**SOURCE MATERIAL**
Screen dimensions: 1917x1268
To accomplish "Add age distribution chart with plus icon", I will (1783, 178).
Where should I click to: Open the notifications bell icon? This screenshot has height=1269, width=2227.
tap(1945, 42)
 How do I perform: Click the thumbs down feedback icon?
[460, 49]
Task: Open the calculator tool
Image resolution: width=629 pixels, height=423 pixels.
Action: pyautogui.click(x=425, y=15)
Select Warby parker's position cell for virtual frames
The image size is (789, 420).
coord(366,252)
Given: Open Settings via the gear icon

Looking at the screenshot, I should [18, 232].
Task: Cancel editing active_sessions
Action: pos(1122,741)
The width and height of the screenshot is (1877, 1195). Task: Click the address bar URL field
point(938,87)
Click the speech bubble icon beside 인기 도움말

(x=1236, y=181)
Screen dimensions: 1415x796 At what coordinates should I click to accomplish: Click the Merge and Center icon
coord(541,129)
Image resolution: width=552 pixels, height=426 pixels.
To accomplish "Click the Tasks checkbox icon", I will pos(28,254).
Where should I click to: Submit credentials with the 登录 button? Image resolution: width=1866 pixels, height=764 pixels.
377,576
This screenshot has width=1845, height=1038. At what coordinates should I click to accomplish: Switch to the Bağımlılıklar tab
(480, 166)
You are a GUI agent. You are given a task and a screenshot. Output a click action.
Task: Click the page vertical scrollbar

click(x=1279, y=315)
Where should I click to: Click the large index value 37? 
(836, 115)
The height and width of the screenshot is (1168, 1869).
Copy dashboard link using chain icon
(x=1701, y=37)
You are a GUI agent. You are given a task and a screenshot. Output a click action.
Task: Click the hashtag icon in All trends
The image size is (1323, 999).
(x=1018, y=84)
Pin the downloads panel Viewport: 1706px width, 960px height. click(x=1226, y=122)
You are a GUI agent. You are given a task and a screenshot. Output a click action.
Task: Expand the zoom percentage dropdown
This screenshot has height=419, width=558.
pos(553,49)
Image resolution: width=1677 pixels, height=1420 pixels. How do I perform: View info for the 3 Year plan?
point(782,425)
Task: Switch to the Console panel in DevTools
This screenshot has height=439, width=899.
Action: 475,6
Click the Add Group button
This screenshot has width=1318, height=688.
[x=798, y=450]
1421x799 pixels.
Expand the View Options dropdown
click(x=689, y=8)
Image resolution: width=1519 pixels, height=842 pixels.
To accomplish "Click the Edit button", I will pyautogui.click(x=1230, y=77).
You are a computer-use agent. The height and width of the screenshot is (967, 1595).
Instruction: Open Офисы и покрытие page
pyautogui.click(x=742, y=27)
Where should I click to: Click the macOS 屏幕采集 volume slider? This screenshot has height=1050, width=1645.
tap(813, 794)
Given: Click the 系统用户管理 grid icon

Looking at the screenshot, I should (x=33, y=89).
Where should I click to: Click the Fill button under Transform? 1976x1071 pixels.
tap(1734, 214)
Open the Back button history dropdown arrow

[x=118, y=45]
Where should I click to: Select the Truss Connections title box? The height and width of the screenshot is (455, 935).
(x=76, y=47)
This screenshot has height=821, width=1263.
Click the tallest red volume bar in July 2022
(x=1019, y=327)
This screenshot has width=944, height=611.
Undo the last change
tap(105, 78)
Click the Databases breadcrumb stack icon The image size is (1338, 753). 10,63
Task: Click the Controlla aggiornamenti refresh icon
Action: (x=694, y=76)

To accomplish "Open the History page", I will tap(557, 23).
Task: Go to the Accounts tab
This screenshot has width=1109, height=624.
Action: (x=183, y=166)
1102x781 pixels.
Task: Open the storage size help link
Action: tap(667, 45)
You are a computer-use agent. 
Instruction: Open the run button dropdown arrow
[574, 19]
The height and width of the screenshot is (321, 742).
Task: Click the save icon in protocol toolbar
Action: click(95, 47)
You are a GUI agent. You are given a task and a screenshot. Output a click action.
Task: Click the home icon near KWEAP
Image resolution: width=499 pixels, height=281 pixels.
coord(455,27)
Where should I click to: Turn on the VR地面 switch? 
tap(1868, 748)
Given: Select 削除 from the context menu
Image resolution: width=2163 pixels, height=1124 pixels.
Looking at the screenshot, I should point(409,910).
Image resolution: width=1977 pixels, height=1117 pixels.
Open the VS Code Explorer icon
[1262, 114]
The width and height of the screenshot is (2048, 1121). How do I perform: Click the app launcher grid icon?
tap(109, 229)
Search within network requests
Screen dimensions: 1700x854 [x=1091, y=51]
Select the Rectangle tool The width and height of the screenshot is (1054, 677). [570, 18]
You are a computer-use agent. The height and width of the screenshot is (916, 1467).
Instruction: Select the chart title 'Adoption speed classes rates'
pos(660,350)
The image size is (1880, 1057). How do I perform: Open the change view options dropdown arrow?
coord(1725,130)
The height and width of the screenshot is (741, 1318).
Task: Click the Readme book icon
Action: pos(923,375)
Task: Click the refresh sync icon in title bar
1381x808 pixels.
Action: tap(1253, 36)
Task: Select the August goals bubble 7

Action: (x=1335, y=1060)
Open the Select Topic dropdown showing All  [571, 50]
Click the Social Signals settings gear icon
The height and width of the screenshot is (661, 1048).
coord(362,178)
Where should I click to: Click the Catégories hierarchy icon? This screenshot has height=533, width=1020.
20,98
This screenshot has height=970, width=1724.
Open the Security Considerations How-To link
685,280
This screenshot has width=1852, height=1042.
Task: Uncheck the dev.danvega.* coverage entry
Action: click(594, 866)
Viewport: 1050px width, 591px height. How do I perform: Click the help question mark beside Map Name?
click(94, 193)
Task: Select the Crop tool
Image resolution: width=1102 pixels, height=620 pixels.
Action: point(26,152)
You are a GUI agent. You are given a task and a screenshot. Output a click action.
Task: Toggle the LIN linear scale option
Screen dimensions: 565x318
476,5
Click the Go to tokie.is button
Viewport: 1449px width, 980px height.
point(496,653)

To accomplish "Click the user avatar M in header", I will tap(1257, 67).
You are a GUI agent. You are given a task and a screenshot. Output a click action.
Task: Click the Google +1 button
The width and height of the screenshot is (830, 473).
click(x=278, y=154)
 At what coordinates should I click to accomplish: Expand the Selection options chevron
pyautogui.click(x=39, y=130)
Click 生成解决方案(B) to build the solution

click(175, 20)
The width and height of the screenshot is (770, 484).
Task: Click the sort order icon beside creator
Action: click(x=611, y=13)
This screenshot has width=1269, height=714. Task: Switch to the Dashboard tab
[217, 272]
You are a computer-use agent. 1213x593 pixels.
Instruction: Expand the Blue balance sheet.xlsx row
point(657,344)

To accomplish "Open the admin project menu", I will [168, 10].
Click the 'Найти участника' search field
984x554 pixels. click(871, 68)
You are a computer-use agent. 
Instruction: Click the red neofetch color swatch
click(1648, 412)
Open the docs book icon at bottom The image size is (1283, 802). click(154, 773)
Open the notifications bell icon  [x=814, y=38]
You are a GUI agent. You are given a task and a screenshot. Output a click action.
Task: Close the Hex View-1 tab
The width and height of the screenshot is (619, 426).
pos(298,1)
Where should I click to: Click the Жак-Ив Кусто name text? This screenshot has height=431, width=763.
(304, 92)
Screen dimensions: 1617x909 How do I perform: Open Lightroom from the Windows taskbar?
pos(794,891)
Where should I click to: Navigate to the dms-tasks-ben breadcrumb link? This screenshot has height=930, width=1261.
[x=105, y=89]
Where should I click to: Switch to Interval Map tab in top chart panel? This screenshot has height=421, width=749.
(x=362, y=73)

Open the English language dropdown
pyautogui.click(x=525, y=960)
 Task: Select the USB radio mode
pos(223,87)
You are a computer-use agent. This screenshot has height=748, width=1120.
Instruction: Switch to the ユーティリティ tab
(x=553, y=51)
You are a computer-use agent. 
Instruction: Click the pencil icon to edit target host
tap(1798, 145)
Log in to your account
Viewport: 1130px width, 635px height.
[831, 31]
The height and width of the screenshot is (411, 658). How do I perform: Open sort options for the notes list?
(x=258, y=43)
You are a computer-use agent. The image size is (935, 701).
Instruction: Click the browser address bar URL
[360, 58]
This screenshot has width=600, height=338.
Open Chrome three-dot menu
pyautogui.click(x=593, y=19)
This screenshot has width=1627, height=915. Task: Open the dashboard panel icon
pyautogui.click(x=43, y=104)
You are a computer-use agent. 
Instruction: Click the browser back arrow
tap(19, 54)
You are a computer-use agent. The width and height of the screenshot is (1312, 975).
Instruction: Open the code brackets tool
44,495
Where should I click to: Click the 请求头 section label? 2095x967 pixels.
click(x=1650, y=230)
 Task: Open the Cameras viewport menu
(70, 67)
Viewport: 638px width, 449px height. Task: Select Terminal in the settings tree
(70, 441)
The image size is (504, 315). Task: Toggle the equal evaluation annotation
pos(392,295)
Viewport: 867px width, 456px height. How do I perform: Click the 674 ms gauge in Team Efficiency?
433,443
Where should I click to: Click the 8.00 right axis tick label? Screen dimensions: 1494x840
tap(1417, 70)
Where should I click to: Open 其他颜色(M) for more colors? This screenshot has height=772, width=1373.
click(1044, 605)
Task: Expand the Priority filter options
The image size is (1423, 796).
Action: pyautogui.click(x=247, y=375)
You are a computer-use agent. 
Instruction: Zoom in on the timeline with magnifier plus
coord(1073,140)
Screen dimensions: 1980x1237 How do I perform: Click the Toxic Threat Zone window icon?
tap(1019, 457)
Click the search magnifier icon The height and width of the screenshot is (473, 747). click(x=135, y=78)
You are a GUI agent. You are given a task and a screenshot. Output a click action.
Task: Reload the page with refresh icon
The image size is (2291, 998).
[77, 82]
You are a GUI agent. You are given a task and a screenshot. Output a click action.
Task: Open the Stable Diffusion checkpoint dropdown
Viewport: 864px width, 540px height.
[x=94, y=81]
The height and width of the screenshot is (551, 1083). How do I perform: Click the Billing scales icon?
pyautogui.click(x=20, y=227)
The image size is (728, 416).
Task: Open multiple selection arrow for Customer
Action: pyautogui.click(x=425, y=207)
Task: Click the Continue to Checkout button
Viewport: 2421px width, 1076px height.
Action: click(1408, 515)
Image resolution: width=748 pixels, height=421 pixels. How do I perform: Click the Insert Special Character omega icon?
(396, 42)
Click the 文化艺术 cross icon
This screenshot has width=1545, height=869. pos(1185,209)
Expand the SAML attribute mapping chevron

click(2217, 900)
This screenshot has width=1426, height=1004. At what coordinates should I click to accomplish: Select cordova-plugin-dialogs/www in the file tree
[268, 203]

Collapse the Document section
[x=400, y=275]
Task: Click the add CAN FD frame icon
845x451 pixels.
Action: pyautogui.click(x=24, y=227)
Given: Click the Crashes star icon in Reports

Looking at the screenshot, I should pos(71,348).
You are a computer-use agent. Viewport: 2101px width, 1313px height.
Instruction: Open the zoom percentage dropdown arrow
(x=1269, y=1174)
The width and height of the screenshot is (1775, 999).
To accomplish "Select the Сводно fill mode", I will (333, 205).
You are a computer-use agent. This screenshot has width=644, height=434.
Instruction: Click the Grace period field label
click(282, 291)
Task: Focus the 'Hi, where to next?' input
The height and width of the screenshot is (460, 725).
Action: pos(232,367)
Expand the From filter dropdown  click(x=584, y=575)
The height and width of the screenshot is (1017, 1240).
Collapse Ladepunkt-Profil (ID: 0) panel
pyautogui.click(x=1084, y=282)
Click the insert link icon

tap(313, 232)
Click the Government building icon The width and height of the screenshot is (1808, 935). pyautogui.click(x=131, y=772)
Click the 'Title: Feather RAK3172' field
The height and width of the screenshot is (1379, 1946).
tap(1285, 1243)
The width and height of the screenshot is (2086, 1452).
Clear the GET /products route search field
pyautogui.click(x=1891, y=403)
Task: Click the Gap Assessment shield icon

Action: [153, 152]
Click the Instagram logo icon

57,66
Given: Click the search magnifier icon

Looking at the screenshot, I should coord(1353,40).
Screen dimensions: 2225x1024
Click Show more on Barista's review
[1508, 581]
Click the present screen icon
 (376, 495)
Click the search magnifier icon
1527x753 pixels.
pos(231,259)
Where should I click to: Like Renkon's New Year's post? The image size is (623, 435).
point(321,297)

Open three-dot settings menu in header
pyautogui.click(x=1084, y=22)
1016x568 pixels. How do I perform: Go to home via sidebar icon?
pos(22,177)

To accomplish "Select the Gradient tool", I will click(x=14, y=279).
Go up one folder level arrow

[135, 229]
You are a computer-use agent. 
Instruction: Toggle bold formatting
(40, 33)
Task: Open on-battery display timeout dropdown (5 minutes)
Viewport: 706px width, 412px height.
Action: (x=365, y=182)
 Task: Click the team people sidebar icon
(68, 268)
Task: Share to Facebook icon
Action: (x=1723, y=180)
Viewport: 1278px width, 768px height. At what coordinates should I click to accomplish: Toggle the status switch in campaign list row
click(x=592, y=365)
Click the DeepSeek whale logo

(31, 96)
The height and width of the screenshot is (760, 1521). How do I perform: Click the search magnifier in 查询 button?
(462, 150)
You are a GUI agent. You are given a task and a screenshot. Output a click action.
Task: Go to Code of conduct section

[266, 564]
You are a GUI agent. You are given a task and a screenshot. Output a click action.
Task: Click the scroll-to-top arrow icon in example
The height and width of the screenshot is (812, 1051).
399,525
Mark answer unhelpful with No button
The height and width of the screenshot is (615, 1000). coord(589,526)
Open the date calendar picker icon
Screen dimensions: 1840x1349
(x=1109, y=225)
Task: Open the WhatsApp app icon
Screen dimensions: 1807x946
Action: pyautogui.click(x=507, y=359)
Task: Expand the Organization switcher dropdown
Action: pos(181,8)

**REQUIREMENT**
Using the entries above, give again exactly the lines from the line holding "Task: Focus the 'Hi, where to next?' input" through the line holding "The height and width of the screenshot is (1017, 1240).". Include both end lines and nothing else.

**ANSWER TO THE EXERCISE**
Task: Focus the 'Hi, where to next?' input
The height and width of the screenshot is (460, 725).
Action: pos(232,367)
Expand the From filter dropdown  click(x=584, y=575)
The height and width of the screenshot is (1017, 1240).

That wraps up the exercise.